The process of making several studies (concentrating in turn on line, tone and colour) provided me with a treasure trove of information which made it possible to make the painting away from the subject. The only thing I got in a bit of a confusion with was the intricacies of the fireplace – perhaps I should have spent a little time while doing the line study getting these clearer in my mind. The shadow of the pole on the standard lamp foxed me – where was it? In the end o decided it was tucked away in he corner between fireplace and wall, but maybe that’s not entirely convincing.

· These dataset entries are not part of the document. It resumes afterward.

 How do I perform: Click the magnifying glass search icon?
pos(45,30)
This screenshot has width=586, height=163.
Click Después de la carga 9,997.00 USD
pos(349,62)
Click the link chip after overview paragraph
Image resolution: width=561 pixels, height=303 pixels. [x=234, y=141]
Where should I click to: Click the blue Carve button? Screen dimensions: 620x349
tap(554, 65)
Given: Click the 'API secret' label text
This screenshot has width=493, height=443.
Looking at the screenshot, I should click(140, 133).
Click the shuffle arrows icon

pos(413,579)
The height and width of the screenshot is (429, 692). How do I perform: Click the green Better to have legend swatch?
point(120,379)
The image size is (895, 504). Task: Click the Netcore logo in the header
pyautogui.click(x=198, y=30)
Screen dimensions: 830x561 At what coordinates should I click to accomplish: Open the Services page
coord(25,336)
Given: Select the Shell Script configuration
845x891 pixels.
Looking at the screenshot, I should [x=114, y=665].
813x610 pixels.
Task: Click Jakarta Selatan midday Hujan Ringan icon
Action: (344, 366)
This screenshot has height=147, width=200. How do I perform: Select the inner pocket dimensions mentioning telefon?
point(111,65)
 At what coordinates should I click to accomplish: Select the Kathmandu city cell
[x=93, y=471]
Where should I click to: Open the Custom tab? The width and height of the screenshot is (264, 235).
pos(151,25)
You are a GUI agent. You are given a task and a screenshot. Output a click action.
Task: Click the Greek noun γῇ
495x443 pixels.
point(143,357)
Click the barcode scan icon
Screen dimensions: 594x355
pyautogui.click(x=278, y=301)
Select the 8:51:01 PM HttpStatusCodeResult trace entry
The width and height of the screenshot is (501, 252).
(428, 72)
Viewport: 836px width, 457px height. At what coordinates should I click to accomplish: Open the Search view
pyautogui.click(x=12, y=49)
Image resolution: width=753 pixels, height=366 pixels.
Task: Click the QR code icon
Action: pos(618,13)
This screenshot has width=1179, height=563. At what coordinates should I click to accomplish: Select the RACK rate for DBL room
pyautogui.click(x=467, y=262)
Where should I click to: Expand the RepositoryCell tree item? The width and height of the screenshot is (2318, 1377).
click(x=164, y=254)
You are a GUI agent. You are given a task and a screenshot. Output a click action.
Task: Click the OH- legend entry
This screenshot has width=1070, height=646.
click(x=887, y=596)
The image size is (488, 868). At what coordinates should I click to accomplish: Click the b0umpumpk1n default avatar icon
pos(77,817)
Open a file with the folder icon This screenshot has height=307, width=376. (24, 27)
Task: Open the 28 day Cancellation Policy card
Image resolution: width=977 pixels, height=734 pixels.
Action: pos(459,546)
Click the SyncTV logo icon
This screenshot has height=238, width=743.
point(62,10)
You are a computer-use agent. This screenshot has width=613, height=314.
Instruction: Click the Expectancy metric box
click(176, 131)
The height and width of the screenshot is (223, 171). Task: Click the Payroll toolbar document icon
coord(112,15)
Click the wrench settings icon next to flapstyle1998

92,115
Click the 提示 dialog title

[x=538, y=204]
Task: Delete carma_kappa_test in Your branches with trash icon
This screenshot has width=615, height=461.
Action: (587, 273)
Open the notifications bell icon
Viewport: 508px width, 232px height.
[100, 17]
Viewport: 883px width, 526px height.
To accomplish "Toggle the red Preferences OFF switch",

While painting, I found I largely relied on the memory of what I’d learned doing the studies instead of looking at the studies themselves. This, and being away from the subject definitely gave me freedom to develop an interpretation and my painting style. I used colour in a more imaginative way, creating an atmosphere of warmth, light and harmony. I painted in a looser way instead of fussing over tiny details being ‘correct’. I inserted things from my imagination – for example the colours and shapes in the paintings on the floor, the blue in the door, the turquoise and magenta in the wall. In my opinion these are the touches that make the painting more creative and more interesting.
This is what I did:-
Before starting on the three drawings I made some quick thumbnails to help me choose a subject. The notes on the sketchbook page helped me select the fireplace composition, but I’d like to paint the bedroom scene too given time. Both have strong shapes and contrasts of light and colour, and enough interest to engage the viewer’s attention.
The fireplace composition on reflection had a shallow picture plane, and the brief suggests using a corner of the room or a window, reminding me that I should be looking for ways of depicting depth in my painting. So in my line drawing I kept the square format but zoomed out slightly, to better show the linear perspective of the rug, sofa and armchair. The notes in the sketchbook show how I also use overlapping as well as the cropping of my elements to indicate depth.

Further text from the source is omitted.